Office Politics as a Skill
Not everyone thinks office politics is harmful. Jill Griffin writes for Forbes online that workers need to learn how to play office politics because being politically savvy is a crucial ingredient in one’s career success. She believes developing good relationships up and down the organization is a sure way to get yourself promoted and key to becoming a respected leader. She suggests that politics is how business gets done in organizations. Moreover, learning how to navigate through the firm and influence others to get your ideas accepted is how you gain traction and rise to the highest levels of the organization.
I believe Griffin makes good points and support her statements that someone who plays office politics should: “Be transparent. Be great at what you do. Use your gifts and talents to their fullest. But while you do, pay close attention to your surroundings and listen carefully. Use your political instincts to sort out the real line of authority in your organization.”
What’s missing in the discussion so far is the role of ethics in office politics. By its very nature, office politics has an ethical dimension. Ethics is about how we treat others; whether we respect their rights; how our intended decisions affect others; and whether they are treated justly. The question, then, is: Can office politics be played without violating ethical norms of behavior?
I find it challenging at best to say office politics and ethics go hand in hand. This is not like the performance evaluation system where fairness is the underlying ethical value. Given that office politics typically involves gaining an advantage over another, it’s quite likely that is accomplished by being less than 100 percent faithful to relationships in the organization.
Trust is a big issue when we talk about office politics. Why should we trust an employee who takes sides simply to impress a superior without a conviction that it is the right thing to do? How can it be ethical to take credit for someone else’s work? We wouldn’t want someone else to treat us this way.
At the end of the day it’s up to each organization to set informal rules about office politics since it is a realty in most organizations. Employees need to understand who to speak to when office politics significantly affects worker productivity, workplace relationships, and even one’s physical and mental health.

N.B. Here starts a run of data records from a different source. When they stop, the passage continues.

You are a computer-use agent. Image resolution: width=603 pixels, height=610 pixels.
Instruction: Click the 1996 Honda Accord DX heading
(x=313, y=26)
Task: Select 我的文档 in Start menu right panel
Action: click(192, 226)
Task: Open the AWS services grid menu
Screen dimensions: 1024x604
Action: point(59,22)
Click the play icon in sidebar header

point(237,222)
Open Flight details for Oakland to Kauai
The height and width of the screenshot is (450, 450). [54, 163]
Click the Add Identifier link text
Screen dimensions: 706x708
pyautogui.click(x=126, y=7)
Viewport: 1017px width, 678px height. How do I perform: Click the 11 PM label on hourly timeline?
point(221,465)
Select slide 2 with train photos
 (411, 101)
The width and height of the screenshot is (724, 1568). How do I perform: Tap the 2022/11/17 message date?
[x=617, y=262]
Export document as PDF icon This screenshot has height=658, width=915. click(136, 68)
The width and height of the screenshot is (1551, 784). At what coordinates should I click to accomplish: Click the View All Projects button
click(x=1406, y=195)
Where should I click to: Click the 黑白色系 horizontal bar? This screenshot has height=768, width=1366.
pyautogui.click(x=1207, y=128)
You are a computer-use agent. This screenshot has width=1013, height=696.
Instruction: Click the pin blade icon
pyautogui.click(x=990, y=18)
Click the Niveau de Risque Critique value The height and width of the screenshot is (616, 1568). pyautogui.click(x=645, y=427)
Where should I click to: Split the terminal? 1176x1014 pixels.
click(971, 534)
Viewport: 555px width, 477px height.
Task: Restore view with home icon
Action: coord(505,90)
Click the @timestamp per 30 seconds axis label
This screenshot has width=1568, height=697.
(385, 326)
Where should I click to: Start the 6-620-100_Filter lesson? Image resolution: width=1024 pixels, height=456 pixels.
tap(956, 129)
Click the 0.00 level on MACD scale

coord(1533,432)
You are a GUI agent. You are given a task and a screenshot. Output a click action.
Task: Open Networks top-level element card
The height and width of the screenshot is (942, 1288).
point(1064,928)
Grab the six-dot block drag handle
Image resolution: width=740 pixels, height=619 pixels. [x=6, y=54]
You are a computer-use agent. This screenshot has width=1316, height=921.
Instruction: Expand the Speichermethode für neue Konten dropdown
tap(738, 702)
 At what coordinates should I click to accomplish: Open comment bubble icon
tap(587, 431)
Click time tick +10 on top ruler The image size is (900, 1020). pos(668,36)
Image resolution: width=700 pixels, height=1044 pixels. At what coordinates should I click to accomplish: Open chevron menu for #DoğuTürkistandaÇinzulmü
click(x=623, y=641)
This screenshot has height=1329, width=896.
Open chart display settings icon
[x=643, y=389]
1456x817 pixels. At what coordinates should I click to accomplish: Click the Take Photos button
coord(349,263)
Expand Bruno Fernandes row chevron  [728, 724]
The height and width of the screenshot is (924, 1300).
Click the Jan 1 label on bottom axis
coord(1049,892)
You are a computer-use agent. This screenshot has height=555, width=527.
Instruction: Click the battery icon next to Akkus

Office politics can’t be banned. It wouldn’t work anyway. However, the potential harmful effects can be managed by considering the following:
- What are the ethical issues involved in my encounter?
- What are my choices: play the game or avoid getting involved?
- How should I determine an acceptable way to deal with the matter?
- Who should I speak to about my concerns?
- Think first, and then act: How would you feel if your actions and words were posted on the Internet and discussed on social media? Would you proud to defend them?